Its just Qwen2.5-VL with a sticker on it. Chinese are leading now!
Buried the lede - new benchmark for web tasks: https://huggingface.co/datasets/microsoft/WebTailBench
Why does Microsoft keep releasing models trained on synthetic data? Is it possible their contract with OpenAI won't let them do anything else?
I would think Microsoft, of all companies, would want to be working on their own LLM behind the scenes, even if they're relying on OpenAI for the bulk of their work.
Meta seems to be the only US company releasing big 'open source' models, while Chinese companies continue to release many completely open source LLMs.
If I'm reading this correctly, it's limited to browser use, not general computer use (eg, you won't be able to orchestrate KiCAD workflows with it). Not disparaging, just noticing the limitation.
I've been playing with the Qwen3-VL-30B model using Playwright to automate some common things I do in browsers, and the LLM does "reasonably well", in that it accelerates finding the right ways to wrangle a page with Playwright, but then you want to capture that in code anyway for repeated use.
I wonder how this compares -- supposedly purpose made for the task, but also significantly smaller.

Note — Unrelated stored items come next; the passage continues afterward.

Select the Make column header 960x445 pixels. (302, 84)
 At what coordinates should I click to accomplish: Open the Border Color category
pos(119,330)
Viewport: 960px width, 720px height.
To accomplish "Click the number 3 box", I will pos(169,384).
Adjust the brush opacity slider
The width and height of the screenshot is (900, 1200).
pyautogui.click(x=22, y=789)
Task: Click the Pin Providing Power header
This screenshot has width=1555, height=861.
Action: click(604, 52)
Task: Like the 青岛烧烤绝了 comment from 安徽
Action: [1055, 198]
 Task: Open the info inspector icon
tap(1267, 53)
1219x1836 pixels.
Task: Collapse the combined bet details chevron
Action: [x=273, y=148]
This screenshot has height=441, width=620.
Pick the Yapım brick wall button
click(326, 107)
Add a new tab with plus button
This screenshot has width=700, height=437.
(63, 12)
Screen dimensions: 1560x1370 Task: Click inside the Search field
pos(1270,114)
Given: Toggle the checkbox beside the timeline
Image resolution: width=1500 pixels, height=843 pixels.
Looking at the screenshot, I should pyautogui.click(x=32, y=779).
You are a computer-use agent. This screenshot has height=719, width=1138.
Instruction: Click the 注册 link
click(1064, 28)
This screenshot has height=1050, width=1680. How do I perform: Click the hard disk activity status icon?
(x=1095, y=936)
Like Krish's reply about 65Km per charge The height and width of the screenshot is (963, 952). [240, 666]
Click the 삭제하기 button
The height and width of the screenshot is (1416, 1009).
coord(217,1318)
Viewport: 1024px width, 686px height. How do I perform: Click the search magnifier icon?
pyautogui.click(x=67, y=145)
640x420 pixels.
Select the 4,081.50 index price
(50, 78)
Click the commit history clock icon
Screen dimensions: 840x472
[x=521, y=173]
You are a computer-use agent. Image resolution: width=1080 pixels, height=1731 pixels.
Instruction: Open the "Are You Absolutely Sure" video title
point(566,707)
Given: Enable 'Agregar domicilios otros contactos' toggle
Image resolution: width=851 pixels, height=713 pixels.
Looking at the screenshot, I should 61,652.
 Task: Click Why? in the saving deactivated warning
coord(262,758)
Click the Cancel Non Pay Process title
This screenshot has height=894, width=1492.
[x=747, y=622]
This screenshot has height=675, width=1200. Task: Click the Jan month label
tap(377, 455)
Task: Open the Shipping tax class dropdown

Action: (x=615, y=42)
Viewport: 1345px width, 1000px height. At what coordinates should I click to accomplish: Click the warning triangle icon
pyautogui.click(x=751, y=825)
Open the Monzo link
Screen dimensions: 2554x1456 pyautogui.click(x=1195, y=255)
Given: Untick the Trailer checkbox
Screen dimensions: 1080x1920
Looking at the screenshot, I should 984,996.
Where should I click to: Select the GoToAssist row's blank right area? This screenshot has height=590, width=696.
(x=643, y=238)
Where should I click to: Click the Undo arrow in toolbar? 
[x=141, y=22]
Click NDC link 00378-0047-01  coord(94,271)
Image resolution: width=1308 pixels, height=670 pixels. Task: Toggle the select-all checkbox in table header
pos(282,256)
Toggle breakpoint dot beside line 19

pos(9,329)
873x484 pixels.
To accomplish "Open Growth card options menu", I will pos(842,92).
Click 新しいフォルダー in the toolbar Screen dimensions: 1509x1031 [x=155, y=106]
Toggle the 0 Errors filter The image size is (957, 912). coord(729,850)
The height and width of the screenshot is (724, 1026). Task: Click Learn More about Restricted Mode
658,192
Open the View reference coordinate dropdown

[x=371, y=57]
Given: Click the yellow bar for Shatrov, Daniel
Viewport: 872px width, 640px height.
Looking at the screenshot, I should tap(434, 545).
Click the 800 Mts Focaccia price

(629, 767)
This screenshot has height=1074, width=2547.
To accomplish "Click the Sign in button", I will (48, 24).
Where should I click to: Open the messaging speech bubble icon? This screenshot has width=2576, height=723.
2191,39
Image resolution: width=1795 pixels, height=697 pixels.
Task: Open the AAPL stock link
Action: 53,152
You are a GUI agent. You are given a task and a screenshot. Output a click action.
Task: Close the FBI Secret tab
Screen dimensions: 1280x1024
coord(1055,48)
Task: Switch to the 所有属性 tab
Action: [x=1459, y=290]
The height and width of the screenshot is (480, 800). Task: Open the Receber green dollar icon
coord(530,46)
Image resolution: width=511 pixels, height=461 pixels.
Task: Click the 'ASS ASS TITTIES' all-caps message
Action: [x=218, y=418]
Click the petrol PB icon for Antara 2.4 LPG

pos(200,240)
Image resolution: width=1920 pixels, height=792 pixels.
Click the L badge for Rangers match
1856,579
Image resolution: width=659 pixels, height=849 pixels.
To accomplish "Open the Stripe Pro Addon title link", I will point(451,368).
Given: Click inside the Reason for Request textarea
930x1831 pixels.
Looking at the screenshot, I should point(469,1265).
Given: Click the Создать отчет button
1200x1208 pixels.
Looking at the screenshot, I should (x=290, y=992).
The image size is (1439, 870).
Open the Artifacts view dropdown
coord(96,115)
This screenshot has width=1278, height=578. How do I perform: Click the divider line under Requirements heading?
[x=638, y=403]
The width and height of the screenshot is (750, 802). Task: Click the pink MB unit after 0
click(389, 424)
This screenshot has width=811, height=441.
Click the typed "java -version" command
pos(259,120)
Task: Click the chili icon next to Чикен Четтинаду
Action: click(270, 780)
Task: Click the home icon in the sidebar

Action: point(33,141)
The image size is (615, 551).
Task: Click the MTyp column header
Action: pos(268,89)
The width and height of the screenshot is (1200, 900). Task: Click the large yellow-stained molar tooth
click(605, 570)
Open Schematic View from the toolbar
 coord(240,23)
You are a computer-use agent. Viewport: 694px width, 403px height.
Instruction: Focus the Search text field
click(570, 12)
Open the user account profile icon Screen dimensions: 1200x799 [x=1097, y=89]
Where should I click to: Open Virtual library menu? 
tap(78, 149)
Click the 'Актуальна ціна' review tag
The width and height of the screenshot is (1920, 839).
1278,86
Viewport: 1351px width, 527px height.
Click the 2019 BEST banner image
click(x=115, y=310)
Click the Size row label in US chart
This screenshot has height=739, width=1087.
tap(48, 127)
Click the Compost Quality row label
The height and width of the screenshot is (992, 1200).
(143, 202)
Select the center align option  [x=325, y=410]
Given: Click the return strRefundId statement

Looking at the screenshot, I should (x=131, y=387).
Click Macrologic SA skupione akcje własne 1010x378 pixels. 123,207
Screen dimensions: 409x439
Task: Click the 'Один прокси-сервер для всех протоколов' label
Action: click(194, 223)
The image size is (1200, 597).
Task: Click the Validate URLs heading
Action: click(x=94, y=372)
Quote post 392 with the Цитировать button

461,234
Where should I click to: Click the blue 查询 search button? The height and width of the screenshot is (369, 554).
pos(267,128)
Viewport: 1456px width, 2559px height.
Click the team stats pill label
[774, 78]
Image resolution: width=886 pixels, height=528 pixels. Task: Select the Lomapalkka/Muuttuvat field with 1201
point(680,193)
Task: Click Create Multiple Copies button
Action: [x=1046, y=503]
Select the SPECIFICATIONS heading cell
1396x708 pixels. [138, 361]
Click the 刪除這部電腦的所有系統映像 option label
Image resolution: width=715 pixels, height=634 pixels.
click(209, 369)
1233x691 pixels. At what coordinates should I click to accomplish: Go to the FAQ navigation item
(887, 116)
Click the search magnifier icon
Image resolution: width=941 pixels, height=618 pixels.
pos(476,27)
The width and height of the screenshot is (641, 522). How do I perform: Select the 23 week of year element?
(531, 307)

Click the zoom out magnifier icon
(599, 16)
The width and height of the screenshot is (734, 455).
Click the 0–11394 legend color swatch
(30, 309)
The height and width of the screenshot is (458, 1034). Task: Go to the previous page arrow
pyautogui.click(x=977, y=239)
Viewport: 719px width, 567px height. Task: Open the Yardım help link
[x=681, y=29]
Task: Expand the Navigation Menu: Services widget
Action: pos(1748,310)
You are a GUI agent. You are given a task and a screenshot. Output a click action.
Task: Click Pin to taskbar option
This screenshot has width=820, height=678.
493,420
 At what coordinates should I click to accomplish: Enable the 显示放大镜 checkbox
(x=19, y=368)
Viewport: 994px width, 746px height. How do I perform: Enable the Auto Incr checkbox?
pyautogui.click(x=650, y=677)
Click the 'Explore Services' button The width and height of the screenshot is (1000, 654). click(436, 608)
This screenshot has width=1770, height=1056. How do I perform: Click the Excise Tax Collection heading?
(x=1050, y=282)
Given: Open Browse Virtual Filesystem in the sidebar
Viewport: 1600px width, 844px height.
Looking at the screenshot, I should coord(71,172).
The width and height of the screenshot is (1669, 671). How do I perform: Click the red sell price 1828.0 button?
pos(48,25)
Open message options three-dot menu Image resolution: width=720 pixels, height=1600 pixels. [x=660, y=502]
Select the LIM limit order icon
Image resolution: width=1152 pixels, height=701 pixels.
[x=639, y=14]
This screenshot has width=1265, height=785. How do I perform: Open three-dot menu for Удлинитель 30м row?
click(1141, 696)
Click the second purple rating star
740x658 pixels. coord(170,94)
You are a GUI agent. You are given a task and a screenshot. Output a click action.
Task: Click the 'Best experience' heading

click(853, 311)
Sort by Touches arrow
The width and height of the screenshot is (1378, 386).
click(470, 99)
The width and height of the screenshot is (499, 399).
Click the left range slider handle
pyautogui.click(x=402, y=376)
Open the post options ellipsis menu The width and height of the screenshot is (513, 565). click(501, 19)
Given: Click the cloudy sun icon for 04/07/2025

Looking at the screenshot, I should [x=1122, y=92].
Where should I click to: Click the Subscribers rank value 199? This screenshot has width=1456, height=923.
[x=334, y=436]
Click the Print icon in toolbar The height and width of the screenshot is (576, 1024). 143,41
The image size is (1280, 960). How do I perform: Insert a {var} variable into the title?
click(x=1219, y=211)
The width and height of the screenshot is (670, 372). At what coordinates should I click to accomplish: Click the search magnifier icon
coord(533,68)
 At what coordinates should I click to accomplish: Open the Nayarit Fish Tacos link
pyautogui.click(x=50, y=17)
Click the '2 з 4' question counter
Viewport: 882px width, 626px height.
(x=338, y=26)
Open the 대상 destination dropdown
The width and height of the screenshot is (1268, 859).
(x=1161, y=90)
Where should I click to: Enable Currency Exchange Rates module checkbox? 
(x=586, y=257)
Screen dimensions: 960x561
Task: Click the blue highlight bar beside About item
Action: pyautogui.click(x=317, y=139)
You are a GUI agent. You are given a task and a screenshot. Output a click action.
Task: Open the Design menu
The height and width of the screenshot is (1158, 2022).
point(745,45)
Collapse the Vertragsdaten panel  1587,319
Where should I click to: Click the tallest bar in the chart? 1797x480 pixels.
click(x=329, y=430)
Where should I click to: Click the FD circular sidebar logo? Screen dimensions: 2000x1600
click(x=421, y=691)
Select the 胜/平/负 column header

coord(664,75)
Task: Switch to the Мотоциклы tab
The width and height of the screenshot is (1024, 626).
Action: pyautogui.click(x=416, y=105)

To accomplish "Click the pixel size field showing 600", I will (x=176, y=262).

I don't understand the use case here.. We've had this kind of automation for years now without needing a heavy GPU and without risk of going rouge. The worst that might happen is an interface changes once every year or two and you need to update your scripts.
Microsoft so hell bent on throwing all of their AI-SH*T and seeing what sticks.
Looking at the table, I will admit that I don't get most of the use cases ( maybe with exception of comparison shopping ( gather info ), but are people really 'outsourcing' shopping? Am I really that much outside what 'normal' consumers do these days?
Task Segment Tasks SoM GPT-4o-0513 SoM o3-mini SoM GPT-4o GLM-4.1V-9B OAI Comp-Use UI-TARS-1.5 Fara-7B Single-Site Tasks Shopping 56 62.5 71.4 38.1 31.0 42.3 41.1 52.4 Flights 51 60.1 39.2 11.1 10.5 17.6 10.5 37.9 Hotels 52 68.6 56.4 31.4 19.9 26.9 35.3 53.8 Restaurants 52 67.9 59.6 47.4 32.1 35.9 22.4 47.4 Activities 80 70.4 62.9 41.7 26.3 30.4 9.6 36.3 Ticketing 57 58.5 56.7 37.4 35.7 49.7 30.4 38.6 Real Estate 48 34.0 17.4 20.1 16.0 9.0 9.7 23.6 Jobs/Careers 50 49.3 44.0 32.7 22.7 20.7 20.7 28.0 Multi-Step Tasks Shopping List (2 items) 51 66.0 62.7 17.0 7.8 34.0 20.9 49.0 Comparison Shopping 57 67.3 59.1 27.5 22.8 1.2 8.8 32.7 Compositional Tasks 55 51.5 39.4 26.7 17.0 10.3 9.1 23.0 Overall
Are there any agentic models like this that would work for controlling input in arbitrary video games? I've been wanting to have an AI play Kerbal Space Program because I think it would just be pretty hilarious.
I find it kind of hilarious that a 7 billion parameter AI model is necessary to automate the clicking of webpages. I mean, how broken is the software stack if we can't script things? We jumped the shark, clearly.
How much VRAM would this require, if I would want to run this locally?
I bought a 12GB Nvidia card a year ago. In general I'm having a hard time to find the actual required hardware specs for any self hosted AI model. Any tips/suggestions/recommended resources for that?
Seems like SoM GPT-4o is the one to beat. Also table and plot does not seem to agree
It's great to see how we went from the first iteration of Claude Computer Use, to now being able to run it locally with just 7B params.
It is not working on my Mac Mini
Forgive me if I can't keep up with the latest AI bubble mania buzzwords, but what is "agentic" even supposed to mean? As far as I can tell it doesn't have a precise definition, and doesn't even sound like proper English.
[dead]
Buried the lead. Microsoft fine tuned Qwen2.5-VL-7B. That’s the big conversation starter here. Have any of the big providers done this before?
“The model is based on Qwen2.5-VL-7B and trained with supervised fine-tuning.”